ACTIVITY: Whatever appears in the records apart from pictures must be reproduced exactly.
(RECORD SET)
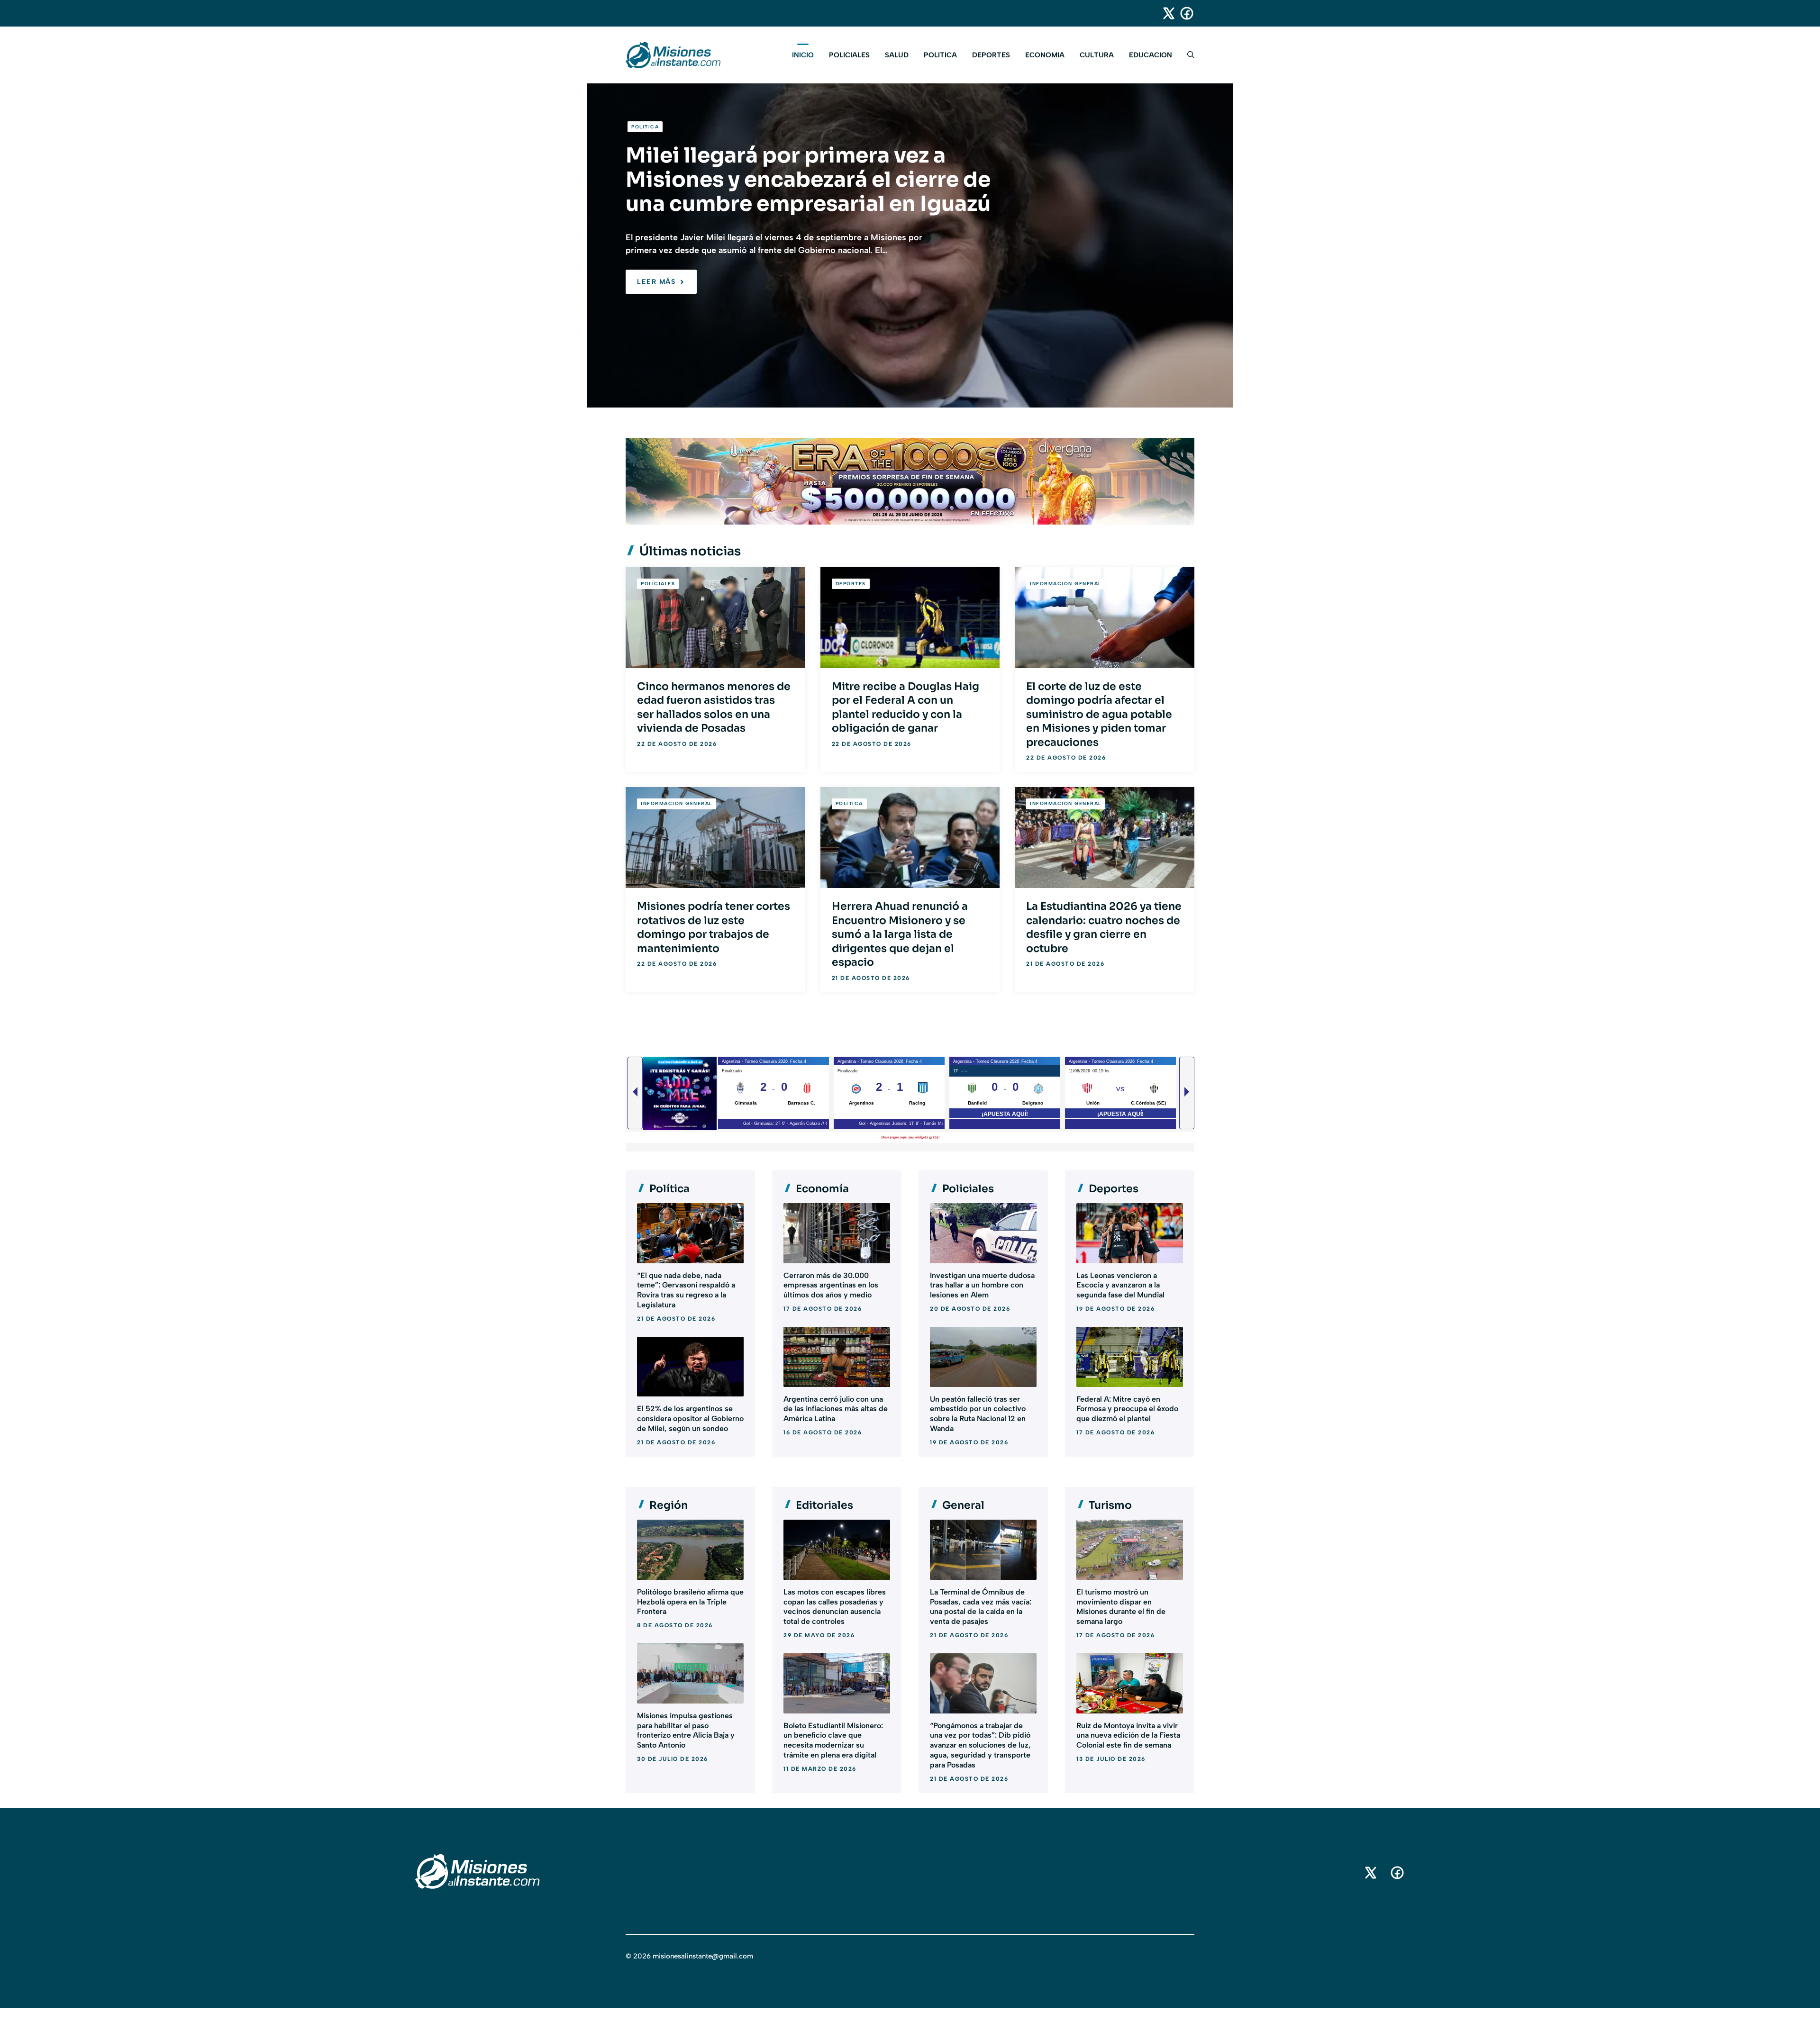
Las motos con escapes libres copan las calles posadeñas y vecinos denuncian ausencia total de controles (834, 1606)
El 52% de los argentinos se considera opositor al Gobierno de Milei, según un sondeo (690, 1418)
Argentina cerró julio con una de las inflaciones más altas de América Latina (835, 1409)
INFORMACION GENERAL (1065, 583)
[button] (1187, 55)
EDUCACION (1150, 55)
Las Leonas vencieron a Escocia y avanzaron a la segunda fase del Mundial (1120, 1285)
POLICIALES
(End RECORD SET)
TASK RESULT:
Las motos con escapes libres copan las calles posadeñas y vecinos denuncian ausencia total de controles (834, 1606)
El 52% de los argentinos se considera opositor al Gobierno de Milei, según un sondeo (690, 1418)
Argentina cerró julio con una de las inflaciones más altas de América Latina (835, 1409)
INFORMACION GENERAL (1065, 583)
[button] (1187, 55)
EDUCACION (1150, 55)
Las Leonas vencieron a Escocia y avanzaron a la segunda fase del Mundial (1120, 1285)
POLICIALES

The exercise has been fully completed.